There is a reason in a nutshell. I simply feel better. My joints move, I have energy, and my heart and lungs appreciate the effort. I would love to say I exercise to look good, but most linebacker bodies are more like a frog with massive muscles. There isn't anything pretty about them.
What is knocking me for a loop is how tired I was, and am from dad's journey. I finally have put together a few nights of sleep, and I have to confess, it is helping to kickstart the mind into thinking and work-in how it should. With the weather so icky here – cold – damp – rainy, one could easily succumb to depression. The "(insert city name) depression gray" color chit is what I came up to describe what the town is like. Usually, it is in the top 5 for the most depressing and least amount of sunlight each year on the national scale.

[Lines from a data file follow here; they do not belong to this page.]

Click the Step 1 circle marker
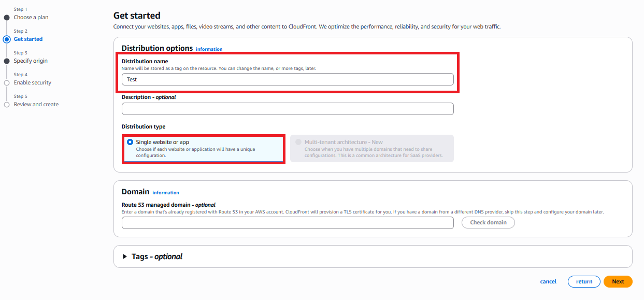This screenshot has height=300, width=644. [x=7, y=17]
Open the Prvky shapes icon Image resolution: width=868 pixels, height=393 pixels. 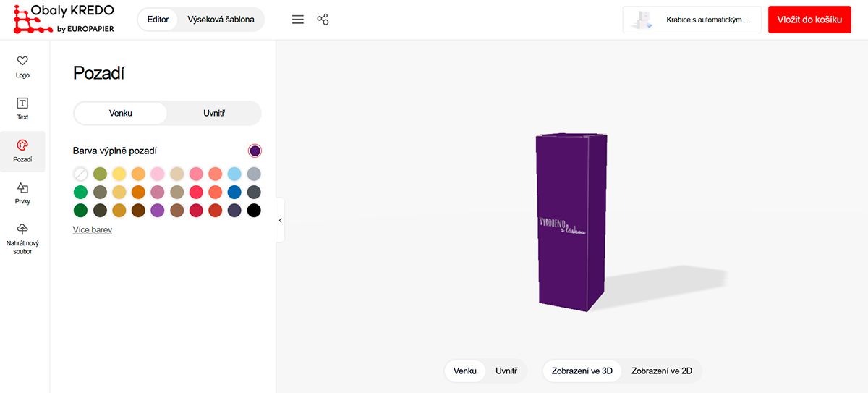click(22, 187)
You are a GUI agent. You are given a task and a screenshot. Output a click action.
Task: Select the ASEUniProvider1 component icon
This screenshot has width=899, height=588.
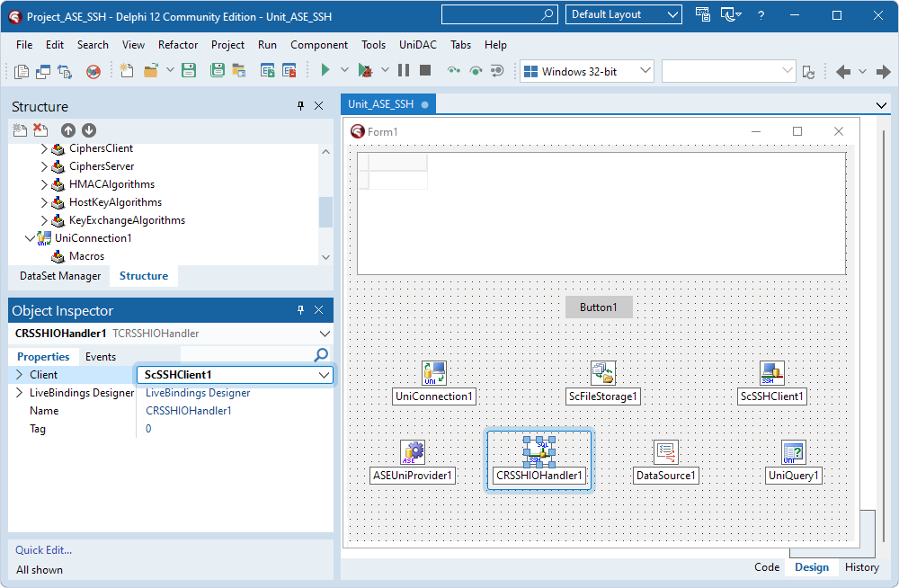pyautogui.click(x=412, y=451)
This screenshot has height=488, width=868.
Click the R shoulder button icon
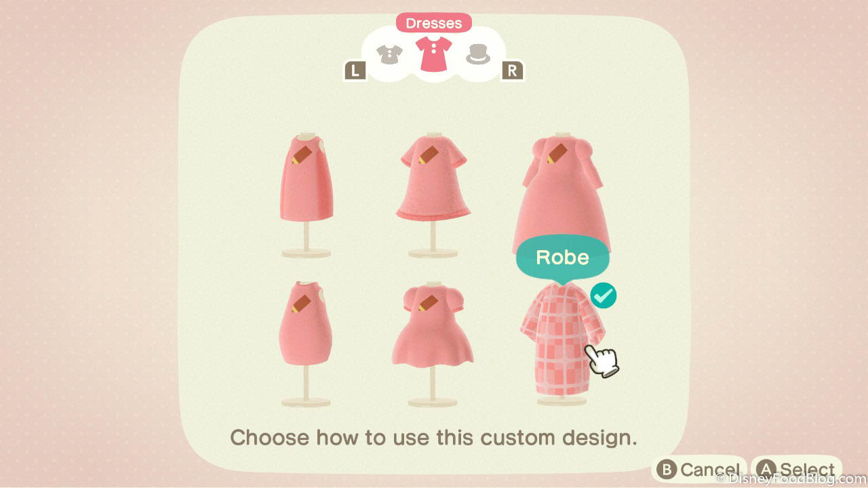point(513,70)
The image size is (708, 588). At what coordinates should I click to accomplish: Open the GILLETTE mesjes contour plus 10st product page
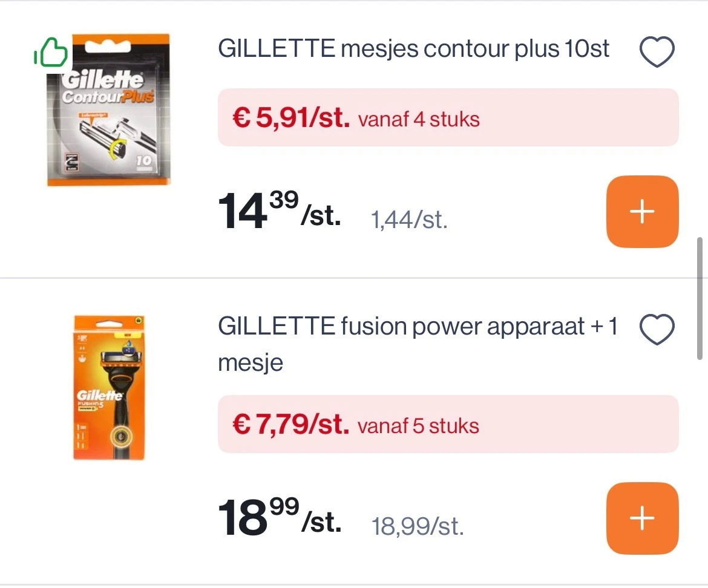pyautogui.click(x=413, y=48)
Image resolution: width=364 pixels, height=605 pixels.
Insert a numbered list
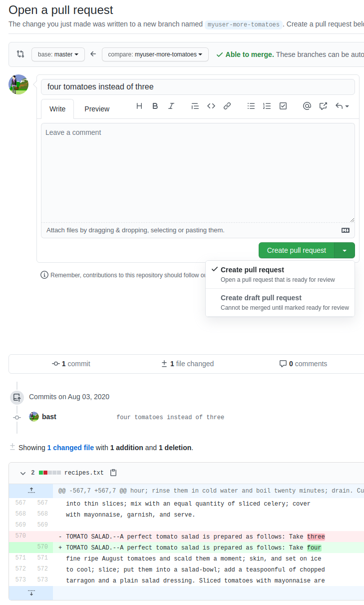click(x=267, y=106)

But what about exercise and diet. In the past 12 weeks, a few things have gotten a bit out of kilter. I have to reel them in and get back on track. It is that simple. So here is to get on that page.
now I go look at some space and take a coffee and wonder, "what can we do with this?
Go figure, I was astounded with getting on the scale yesterday and seeing the weight. My confusion is that my pants fit fine. Therefore, did I somehow add a bunch of muscle? Or did the body move to new places? I don't really know. I even kept my speed the same. Perhaps the scale is broken?